To continue this research, Sawrey enrolled in the JDP. In five years, she graduated with both her master’s and doctorate in chemistry. She then continued research as a postdoc at SDSU and, having fallen in love with teaching as a teaching assistant, worked as a lecturer before beginning a career in education and administration at UC San Diego, where she retired with a body of research on STEM education.
Sawrey lauds the way SDSU’s chemistry JDP and STEM impact have grown over the years.

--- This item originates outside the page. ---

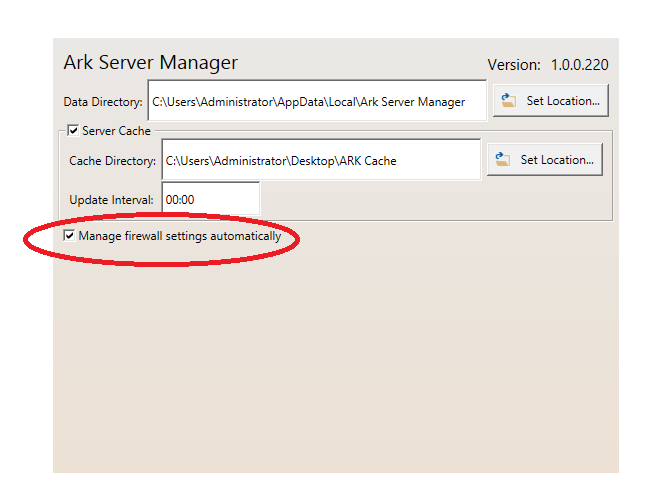Click empty space right of Update Interval field
The width and height of the screenshot is (662, 502).
click(435, 199)
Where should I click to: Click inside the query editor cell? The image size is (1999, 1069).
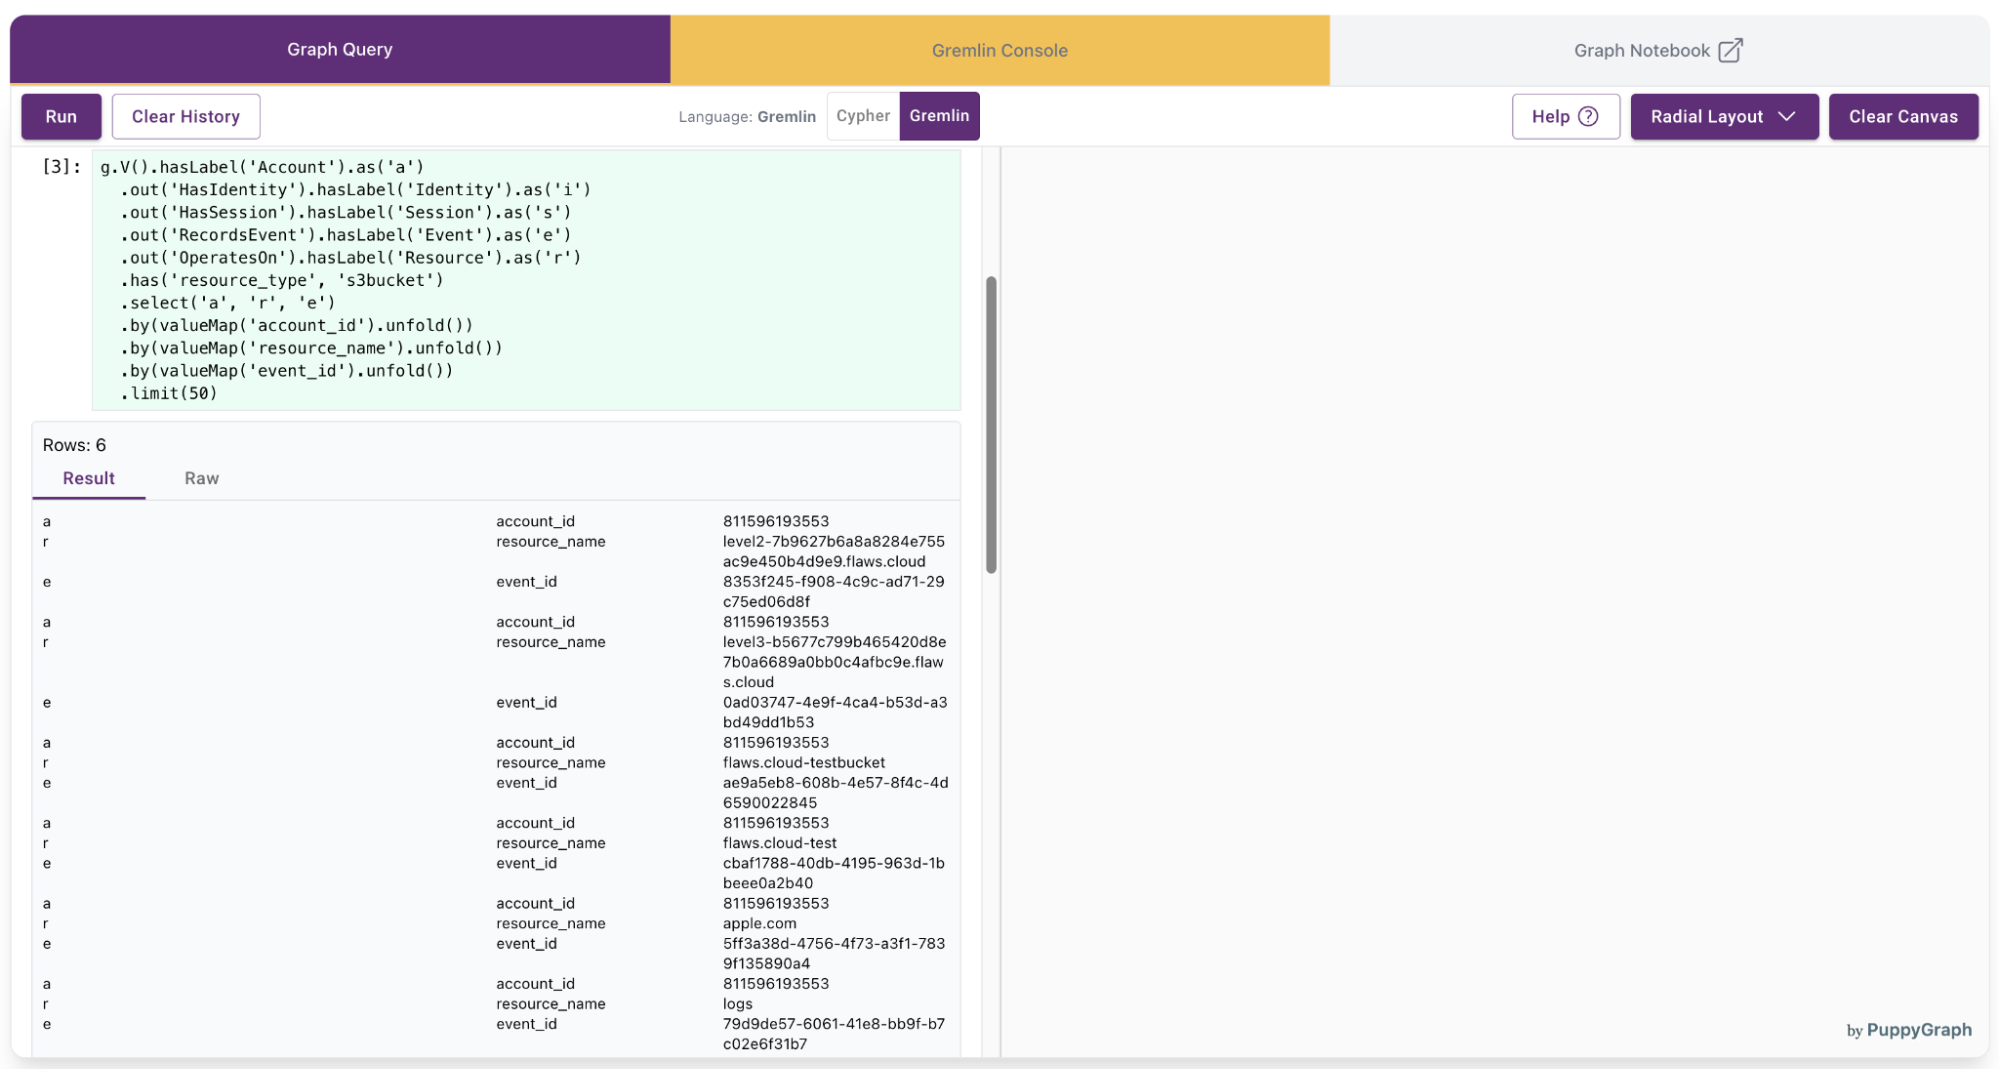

“SDSU can have such an impact around the world,” she said. “I hope those of us on the early end of it paved the way for students who are doing this now.”
Looking Forward
Six decades later, SDSU’s chemistry program continues to grow in ways that have real-world impact on our region and around the world. Faculty research, often conducted in collaboration with current JDP students, continues in such areas as developing environmentally friendly catalysts, studying infectious diseases to improve drug development and creating more targeted cancer medicines with fewer side effects.
This past August, SDSU Imperial Valley celebrated the grand opening of its new Sciences and Engineering Laboratories in Brawley. Timed with the opening of the state-of-the-art space, starting in fall 2026, SDSU Imperial Valley will offer two new undergraduate academic programs in chemistry and electrical engineering.
“Doctoral level research has been key to establishing SDSU's reputation as a leader in STEM,” said Roberts. “Through continued prioritization of STEM programming, the University will support new waves of students and scientific discoveries that will generate far-reaching impacts for decades to come.”